Provide an exact copy of the lines from the beginning of the records through the line that includes "Open the search filter All dropdown", and of no others.

── The records ──

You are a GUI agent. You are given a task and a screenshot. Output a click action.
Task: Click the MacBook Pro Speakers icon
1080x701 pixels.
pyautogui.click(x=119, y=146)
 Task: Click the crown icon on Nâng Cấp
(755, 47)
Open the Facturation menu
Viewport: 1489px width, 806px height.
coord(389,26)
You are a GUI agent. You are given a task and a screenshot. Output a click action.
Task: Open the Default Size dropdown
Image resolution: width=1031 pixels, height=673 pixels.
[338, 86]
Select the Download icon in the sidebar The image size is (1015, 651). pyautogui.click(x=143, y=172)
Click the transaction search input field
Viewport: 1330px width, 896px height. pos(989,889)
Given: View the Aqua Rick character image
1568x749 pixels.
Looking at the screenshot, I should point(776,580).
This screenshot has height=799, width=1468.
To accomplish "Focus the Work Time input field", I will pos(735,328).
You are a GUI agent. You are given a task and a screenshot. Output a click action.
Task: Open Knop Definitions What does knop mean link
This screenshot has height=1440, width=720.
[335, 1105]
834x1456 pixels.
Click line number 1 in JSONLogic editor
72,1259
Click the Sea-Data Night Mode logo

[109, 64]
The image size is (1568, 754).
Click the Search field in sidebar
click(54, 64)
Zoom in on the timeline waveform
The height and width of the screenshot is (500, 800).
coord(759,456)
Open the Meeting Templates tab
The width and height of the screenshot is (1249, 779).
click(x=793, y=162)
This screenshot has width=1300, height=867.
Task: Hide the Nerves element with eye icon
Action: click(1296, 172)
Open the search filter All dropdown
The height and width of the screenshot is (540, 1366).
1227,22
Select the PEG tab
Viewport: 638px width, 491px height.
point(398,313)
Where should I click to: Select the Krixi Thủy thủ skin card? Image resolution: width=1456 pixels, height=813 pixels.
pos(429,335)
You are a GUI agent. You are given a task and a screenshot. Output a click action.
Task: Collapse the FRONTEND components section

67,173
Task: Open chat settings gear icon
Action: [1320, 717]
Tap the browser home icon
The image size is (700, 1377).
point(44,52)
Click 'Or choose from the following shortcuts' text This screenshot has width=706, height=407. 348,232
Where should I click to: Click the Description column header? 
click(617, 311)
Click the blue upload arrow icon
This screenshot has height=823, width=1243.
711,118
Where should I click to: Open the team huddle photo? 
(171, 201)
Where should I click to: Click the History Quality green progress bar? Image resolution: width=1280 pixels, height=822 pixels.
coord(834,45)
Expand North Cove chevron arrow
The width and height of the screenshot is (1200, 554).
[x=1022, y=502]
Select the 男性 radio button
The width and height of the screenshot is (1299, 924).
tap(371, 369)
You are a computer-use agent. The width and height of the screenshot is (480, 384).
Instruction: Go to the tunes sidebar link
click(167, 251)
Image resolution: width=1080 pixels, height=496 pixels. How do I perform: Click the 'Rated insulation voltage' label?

───

_Completed exercise:_
You are a GUI agent. You are given a task and a screenshot. Output a click action.
Task: Click the MacBook Pro Speakers icon
1080x701 pixels.
pyautogui.click(x=119, y=146)
 Task: Click the crown icon on Nâng Cấp
(755, 47)
Open the Facturation menu
Viewport: 1489px width, 806px height.
coord(389,26)
You are a GUI agent. You are given a task and a screenshot. Output a click action.
Task: Open the Default Size dropdown
Image resolution: width=1031 pixels, height=673 pixels.
[338, 86]
Select the Download icon in the sidebar The image size is (1015, 651). pyautogui.click(x=143, y=172)
Click the transaction search input field
Viewport: 1330px width, 896px height. pos(989,889)
Given: View the Aqua Rick character image
1568x749 pixels.
Looking at the screenshot, I should point(776,580).
This screenshot has height=799, width=1468.
To accomplish "Focus the Work Time input field", I will pos(735,328).
You are a GUI agent. You are given a task and a screenshot. Output a click action.
Task: Open Knop Definitions What does knop mean link
This screenshot has height=1440, width=720.
[335, 1105]
834x1456 pixels.
Click line number 1 in JSONLogic editor
72,1259
Click the Sea-Data Night Mode logo

[109, 64]
The image size is (1568, 754).
Click the Search field in sidebar
click(54, 64)
Zoom in on the timeline waveform
The height and width of the screenshot is (500, 800).
coord(759,456)
Open the Meeting Templates tab
The width and height of the screenshot is (1249, 779).
click(x=793, y=162)
This screenshot has width=1300, height=867.
Task: Hide the Nerves element with eye icon
Action: click(1296, 172)
Open the search filter All dropdown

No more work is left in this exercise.